**Task 1**
Reproduce the coordinate listing below line for line, with every character unchanged.
------ Reading text ------
Sometimes it happens this way: You’re 9 years old in the fourth grade and your stern-but-fair teacher Miss Ruth Ferris has had the remains of an old paddle steamboat hauled onto your school grounds a little ways off the Mississippi River in St. Louis. She does so partly for fun, and partly for the sake of instruction and storytelling on the ways and boats and people of the river, which she reveres.
You stare at the boat in awe, climb up into its pilot house, run your fingers over its paddlewheels—and you feel something taking root in you. You don’t know it yet, but you will never forget these moments.
Then, barely a teen, your jaw drops the first time you hear Earl Scruggs play the banjo, so now music joins the river in a grand and passionate fusion. You start taking gruntwork jobs on paddleboats and never stop loving on them while you also master the banjo, fiddle, guitar and mandolin before going off to college to study commercial art.
------ Exercise inputs ------
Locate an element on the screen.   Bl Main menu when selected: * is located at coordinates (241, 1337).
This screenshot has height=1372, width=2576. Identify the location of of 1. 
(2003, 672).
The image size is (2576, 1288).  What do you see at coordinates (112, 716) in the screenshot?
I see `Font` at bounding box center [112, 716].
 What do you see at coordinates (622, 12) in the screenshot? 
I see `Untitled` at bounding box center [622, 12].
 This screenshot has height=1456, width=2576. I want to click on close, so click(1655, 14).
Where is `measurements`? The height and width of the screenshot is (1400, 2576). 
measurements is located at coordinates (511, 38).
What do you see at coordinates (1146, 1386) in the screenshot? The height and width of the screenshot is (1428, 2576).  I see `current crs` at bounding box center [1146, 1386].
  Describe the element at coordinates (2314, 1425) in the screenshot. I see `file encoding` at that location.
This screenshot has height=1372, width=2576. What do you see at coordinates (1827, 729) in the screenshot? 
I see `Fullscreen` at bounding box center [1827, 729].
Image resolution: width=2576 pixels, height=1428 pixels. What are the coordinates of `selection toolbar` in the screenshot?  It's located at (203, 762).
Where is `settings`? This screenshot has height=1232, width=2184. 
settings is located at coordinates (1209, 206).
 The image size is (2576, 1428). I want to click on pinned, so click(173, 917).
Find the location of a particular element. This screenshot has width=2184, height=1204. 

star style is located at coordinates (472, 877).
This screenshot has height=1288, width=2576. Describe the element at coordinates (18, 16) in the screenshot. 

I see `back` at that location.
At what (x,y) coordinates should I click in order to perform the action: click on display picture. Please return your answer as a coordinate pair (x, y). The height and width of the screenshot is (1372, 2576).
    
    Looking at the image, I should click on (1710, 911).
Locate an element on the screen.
------
**Task 2**
Transcribe the full passage above about the river and the banjo, word for word.

**Full answer 1**
Locate an element on the screen.   Bl Main menu when selected: * is located at coordinates (241, 1337).
This screenshot has height=1372, width=2576. Identify the location of of 1. 
(2003, 672).
The image size is (2576, 1288).  What do you see at coordinates (112, 716) in the screenshot?
I see `Font` at bounding box center [112, 716].
 What do you see at coordinates (622, 12) in the screenshot? 
I see `Untitled` at bounding box center [622, 12].
 This screenshot has height=1456, width=2576. I want to click on close, so click(1655, 14).
Where is `measurements`? The height and width of the screenshot is (1400, 2576). 
measurements is located at coordinates (511, 38).
What do you see at coordinates (1146, 1386) in the screenshot? The height and width of the screenshot is (1428, 2576).  I see `current crs` at bounding box center [1146, 1386].
  Describe the element at coordinates (2314, 1425) in the screenshot. I see `file encoding` at that location.
This screenshot has height=1372, width=2576. What do you see at coordinates (1827, 729) in the screenshot? 
I see `Fullscreen` at bounding box center [1827, 729].
Image resolution: width=2576 pixels, height=1428 pixels. What are the coordinates of `selection toolbar` in the screenshot?  It's located at (203, 762).
Where is `settings`? This screenshot has height=1232, width=2184. 
settings is located at coordinates (1209, 206).
 The image size is (2576, 1428). I want to click on pinned, so click(173, 917).
Find the location of a particular element. This screenshot has width=2184, height=1204. 

star style is located at coordinates (472, 877).
This screenshot has height=1288, width=2576. Describe the element at coordinates (18, 16) in the screenshot. 

I see `back` at that location.
At what (x,y) coordinates should I click in order to perform the action: click on display picture. Please return your answer as a coordinate pair (x, y). The height and width of the screenshot is (1372, 2576).
    
    Looking at the image, I should click on (1710, 911).
Locate an element on the screen.

**Full answer 2**
Sometimes it happens this way: You’re 9 years old in the fourth grade and your stern-but-fair teacher Miss Ruth Ferris has had the remains of an old paddle steamboat hauled onto your school grounds a little ways off the Mississippi River in St. Louis. She does so partly for fun, and partly for the sake of instruction and storytelling on the ways and boats and people of the river, which she reveres.
You stare at the boat in awe, climb up into its pilot house, run your fingers over its paddlewheels—and you feel something taking root in you. You don’t know it yet, but you will never forget these moments.
Then, barely a teen, your jaw drops the first time you hear Earl Scruggs play the banjo, so now music joins the river in a grand and passionate fusion. You start taking gruntwork jobs on paddleboats and never stop loving on them while you also master the banjo, fiddle, guitar and mandolin before going off to college to study commercial art.